[Exercise]:
Go through the material and copy each line that includes "computer".

** Opening Data supplied block **

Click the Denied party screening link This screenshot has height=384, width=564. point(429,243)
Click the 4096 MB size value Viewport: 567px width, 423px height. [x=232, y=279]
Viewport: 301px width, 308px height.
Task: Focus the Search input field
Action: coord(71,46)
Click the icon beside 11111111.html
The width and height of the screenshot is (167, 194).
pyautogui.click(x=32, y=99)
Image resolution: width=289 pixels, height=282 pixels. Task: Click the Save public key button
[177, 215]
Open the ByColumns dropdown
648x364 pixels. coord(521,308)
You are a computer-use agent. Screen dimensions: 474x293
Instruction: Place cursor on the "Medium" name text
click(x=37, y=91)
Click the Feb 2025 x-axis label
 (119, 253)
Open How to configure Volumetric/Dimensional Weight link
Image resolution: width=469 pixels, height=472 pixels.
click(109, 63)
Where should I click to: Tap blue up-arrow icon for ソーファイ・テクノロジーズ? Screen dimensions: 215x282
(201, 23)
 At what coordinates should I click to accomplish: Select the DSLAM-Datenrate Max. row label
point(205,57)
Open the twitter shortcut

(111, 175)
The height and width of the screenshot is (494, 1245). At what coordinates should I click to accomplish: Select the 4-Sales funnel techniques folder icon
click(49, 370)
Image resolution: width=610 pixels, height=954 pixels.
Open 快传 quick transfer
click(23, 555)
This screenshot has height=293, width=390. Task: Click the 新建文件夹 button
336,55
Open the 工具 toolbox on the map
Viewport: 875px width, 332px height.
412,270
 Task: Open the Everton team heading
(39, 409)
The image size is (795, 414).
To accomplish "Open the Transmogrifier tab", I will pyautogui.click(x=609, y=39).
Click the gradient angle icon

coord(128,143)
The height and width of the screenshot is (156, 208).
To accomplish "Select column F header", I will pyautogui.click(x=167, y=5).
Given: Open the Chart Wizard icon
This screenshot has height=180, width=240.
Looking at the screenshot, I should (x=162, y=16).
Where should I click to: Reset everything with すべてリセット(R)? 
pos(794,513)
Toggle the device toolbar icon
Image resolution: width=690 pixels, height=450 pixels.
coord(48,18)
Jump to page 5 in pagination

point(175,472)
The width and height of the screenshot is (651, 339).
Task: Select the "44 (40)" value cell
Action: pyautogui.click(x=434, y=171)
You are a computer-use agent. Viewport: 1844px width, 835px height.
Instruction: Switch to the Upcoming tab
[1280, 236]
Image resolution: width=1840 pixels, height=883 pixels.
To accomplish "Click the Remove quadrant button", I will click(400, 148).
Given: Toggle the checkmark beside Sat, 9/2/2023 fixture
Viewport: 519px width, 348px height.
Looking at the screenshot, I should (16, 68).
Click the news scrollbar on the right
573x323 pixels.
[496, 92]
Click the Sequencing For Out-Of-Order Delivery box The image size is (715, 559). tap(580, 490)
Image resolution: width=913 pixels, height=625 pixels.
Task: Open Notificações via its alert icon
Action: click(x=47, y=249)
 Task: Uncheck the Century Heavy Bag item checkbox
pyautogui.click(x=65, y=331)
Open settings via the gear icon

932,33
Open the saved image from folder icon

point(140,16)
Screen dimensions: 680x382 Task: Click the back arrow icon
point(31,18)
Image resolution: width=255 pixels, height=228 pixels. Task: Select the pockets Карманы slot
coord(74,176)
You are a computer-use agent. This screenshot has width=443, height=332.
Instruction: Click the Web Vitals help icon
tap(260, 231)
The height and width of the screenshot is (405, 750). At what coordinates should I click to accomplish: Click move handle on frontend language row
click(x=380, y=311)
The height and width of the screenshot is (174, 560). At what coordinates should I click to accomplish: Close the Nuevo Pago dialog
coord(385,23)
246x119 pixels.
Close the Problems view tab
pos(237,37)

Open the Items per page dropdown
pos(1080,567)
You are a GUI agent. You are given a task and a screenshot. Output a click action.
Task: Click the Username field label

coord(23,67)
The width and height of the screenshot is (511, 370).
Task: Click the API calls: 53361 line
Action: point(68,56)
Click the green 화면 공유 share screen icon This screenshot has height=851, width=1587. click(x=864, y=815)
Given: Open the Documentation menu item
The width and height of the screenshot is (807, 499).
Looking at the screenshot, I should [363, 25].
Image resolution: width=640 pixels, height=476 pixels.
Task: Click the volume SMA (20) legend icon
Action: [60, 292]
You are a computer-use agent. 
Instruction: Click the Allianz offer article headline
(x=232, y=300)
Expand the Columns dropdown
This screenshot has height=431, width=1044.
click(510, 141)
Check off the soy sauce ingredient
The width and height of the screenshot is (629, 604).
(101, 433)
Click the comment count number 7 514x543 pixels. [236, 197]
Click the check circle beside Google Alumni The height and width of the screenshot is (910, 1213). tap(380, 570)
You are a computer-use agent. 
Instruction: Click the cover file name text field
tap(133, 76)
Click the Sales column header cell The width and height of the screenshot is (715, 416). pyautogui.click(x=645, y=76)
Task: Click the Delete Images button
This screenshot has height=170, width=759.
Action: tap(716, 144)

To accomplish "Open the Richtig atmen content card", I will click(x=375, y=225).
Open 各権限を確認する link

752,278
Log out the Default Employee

** Closing Data supplied block **

[Expected answer]:
You are a computer-use agent. Screen dimensions: 474x293
You are a computer-use agent. Viewport: 1844px width, 835px height.
You are a computer-use agent. This screenshot has width=443, height=332.
You are a computer-use agent. 
You are a computer-use agent. 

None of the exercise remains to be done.